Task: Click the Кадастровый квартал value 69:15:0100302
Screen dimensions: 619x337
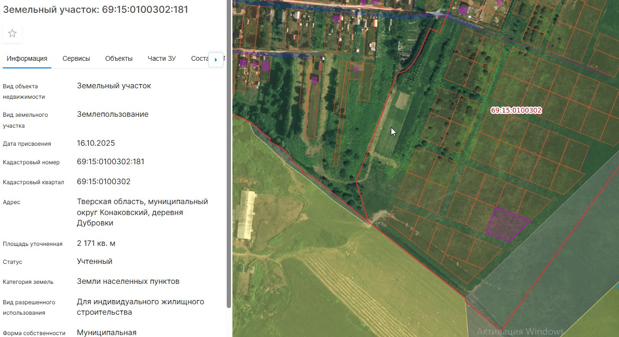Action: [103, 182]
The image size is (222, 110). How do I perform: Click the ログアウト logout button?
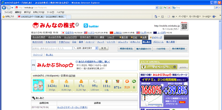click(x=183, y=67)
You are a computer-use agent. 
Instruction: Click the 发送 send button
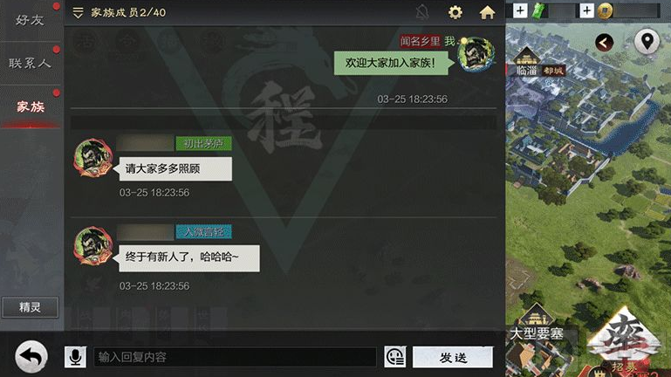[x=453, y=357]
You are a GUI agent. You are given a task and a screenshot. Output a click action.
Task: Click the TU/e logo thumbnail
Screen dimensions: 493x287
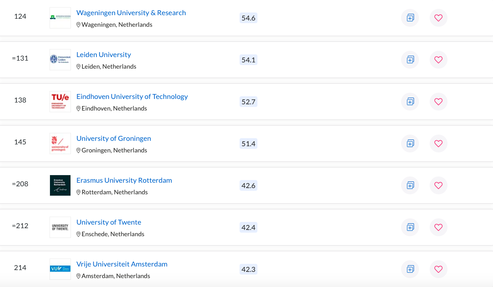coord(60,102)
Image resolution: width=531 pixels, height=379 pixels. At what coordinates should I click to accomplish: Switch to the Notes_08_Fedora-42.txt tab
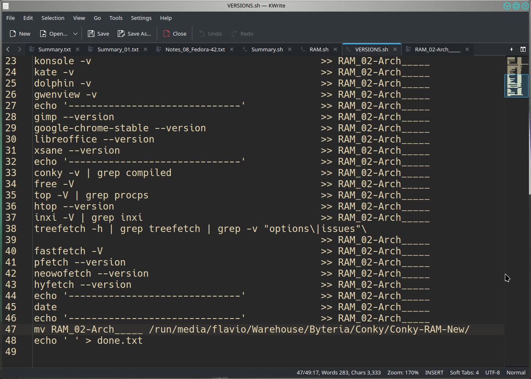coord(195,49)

....................

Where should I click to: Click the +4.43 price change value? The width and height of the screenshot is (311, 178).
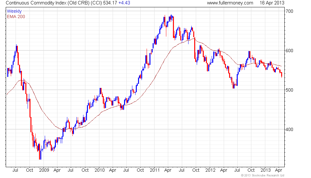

....................

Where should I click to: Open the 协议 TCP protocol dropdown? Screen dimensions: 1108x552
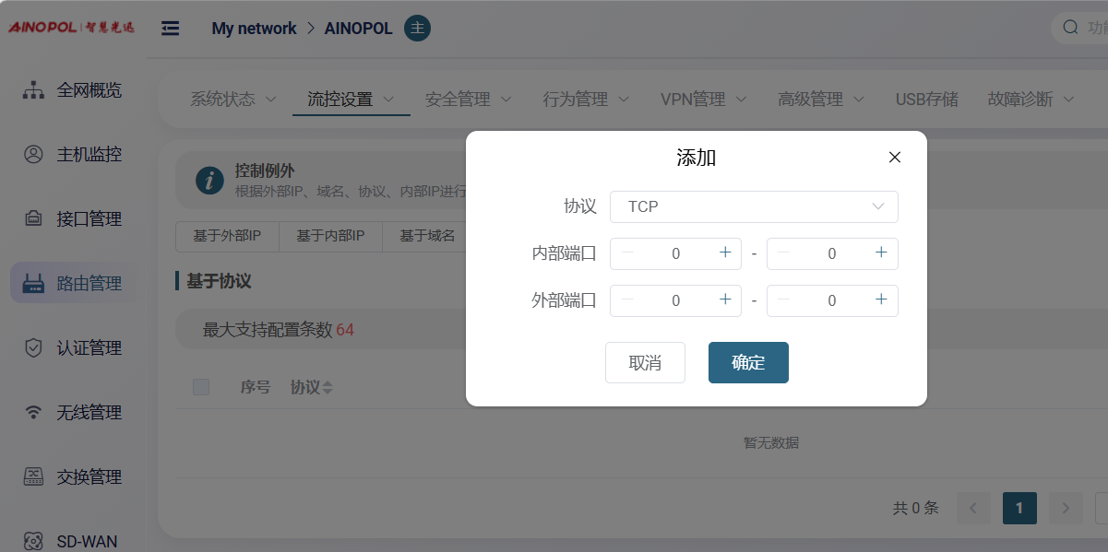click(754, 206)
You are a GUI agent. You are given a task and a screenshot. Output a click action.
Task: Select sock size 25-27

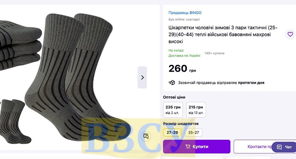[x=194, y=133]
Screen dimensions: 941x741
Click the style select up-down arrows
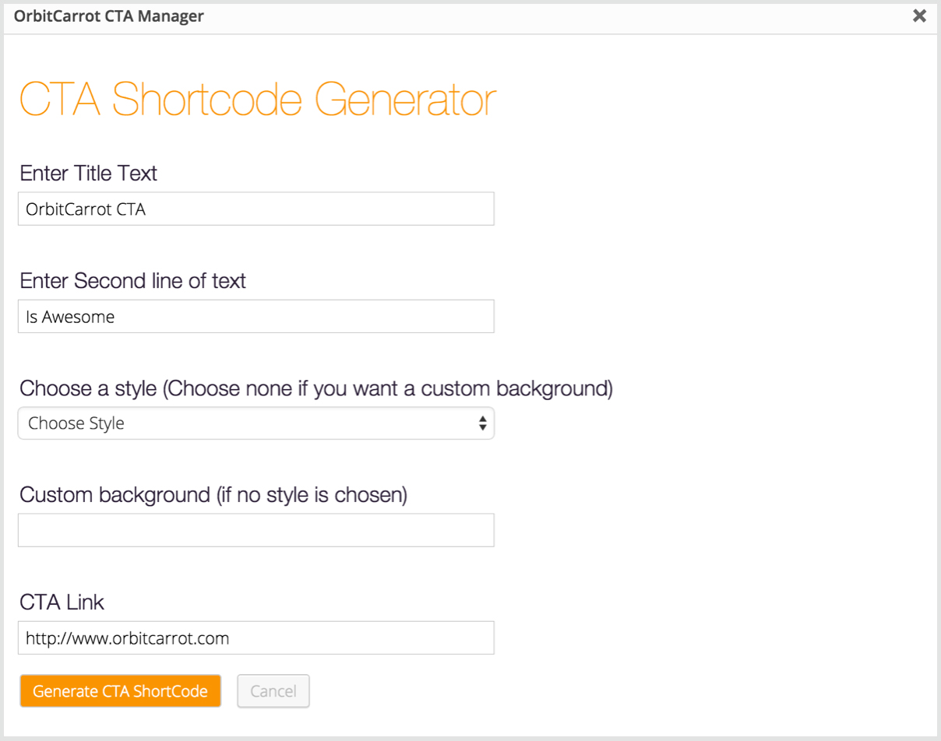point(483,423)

....................

Go over the listing above and say how many lines contain the word "value". Please give the number only.

2